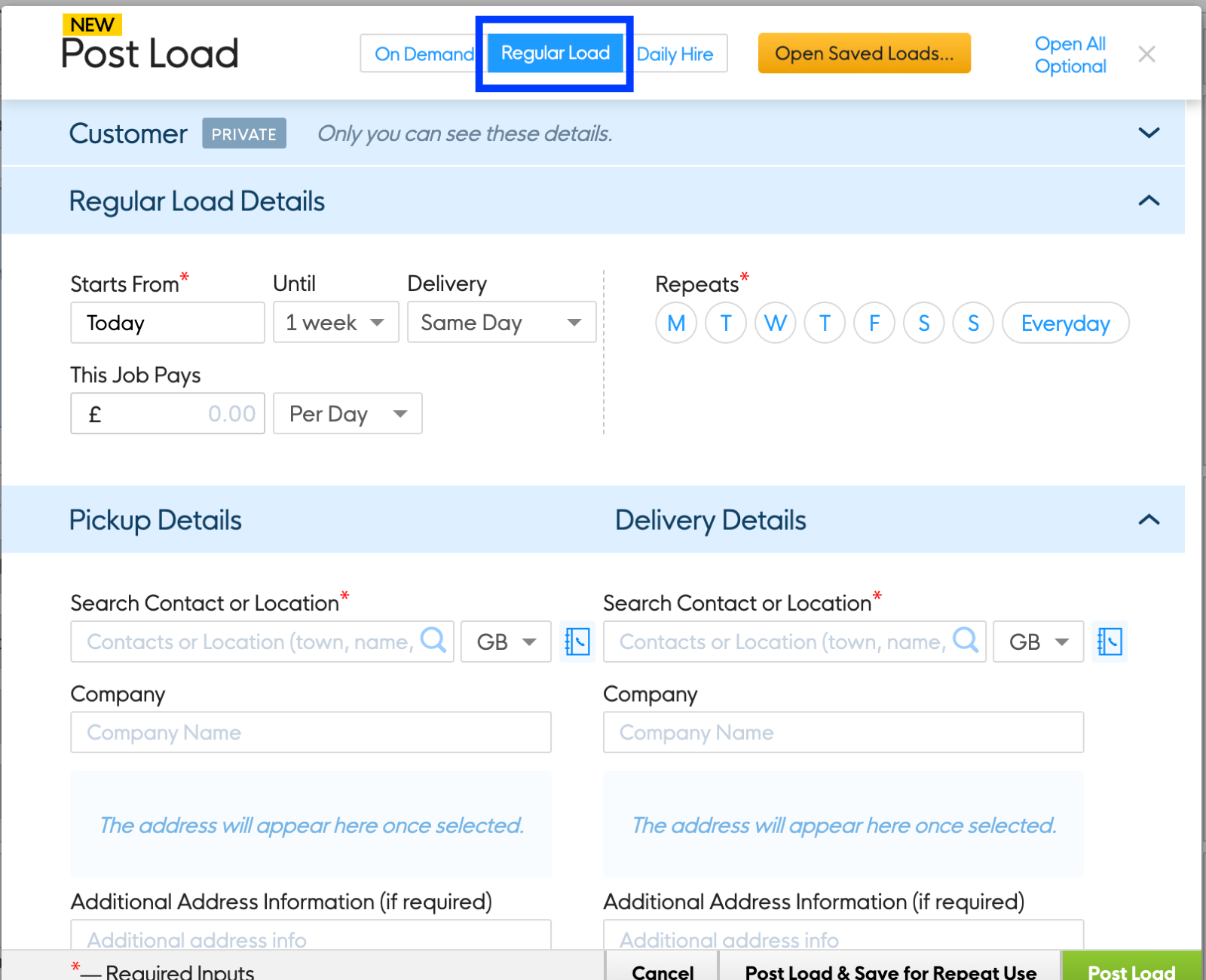Collapse Regular Load Details section
The width and height of the screenshot is (1206, 980).
coord(1149,201)
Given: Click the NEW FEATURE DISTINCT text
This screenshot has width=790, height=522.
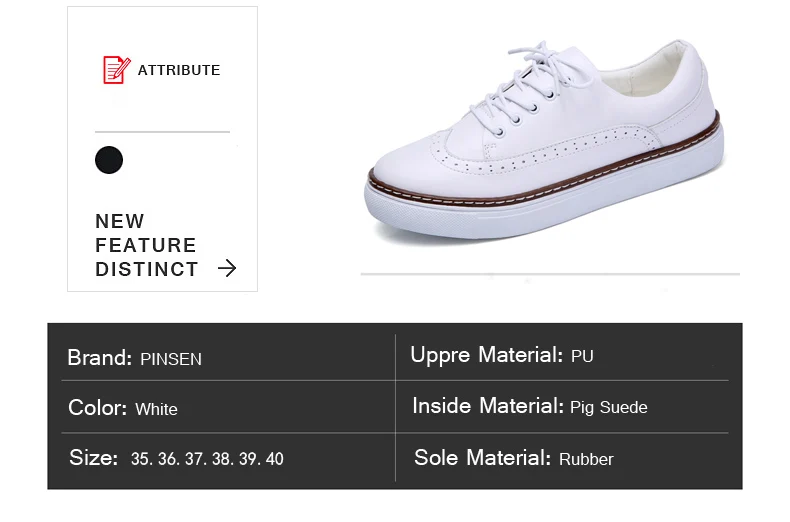Looking at the screenshot, I should click(x=145, y=245).
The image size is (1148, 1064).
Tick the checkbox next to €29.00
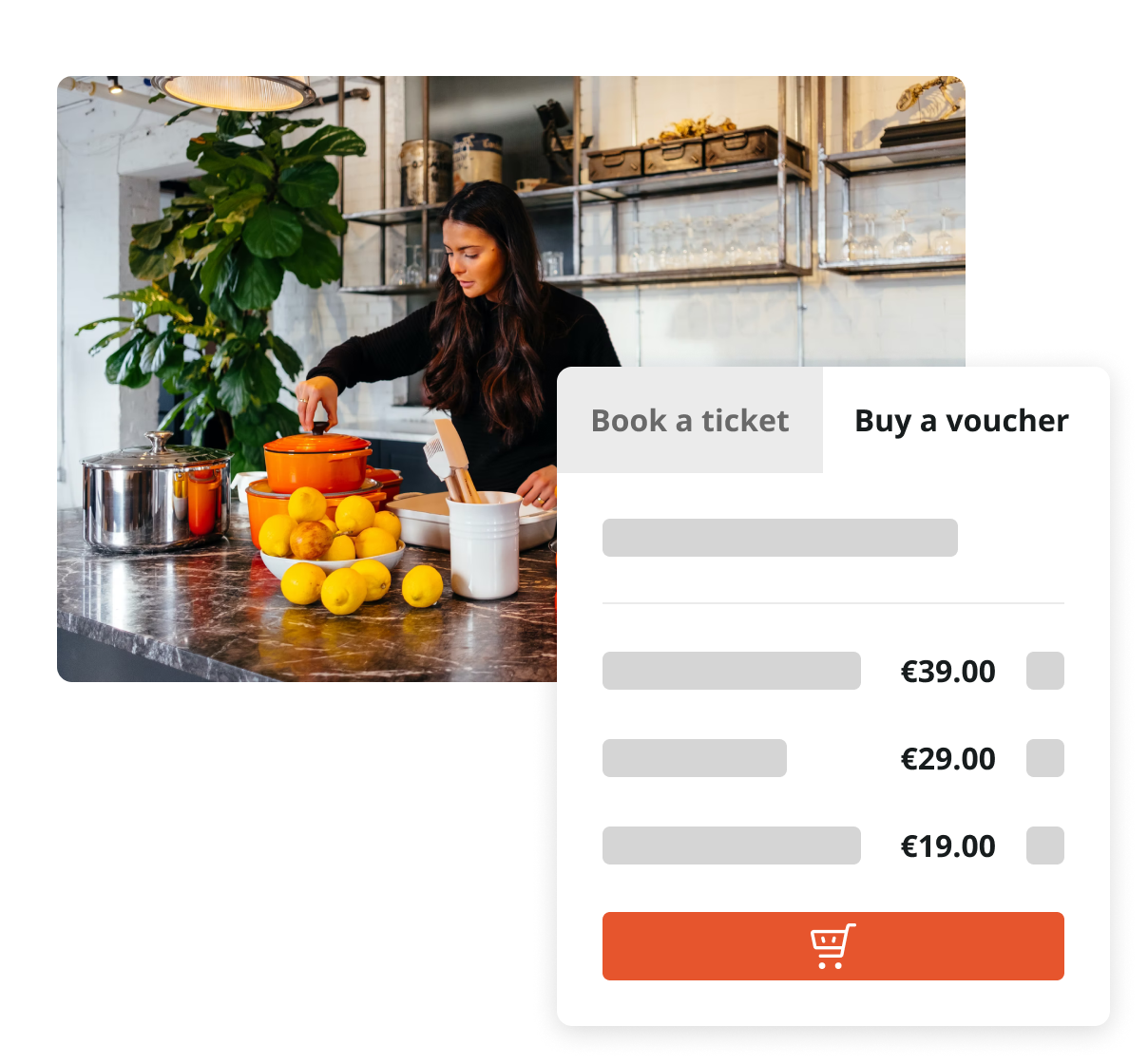click(x=1045, y=758)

· · · ·

Can you show every line of the data above that contains the word "width"?

The width and height of the screenshot is (1206, 980).
This screenshot has width=790, height=522.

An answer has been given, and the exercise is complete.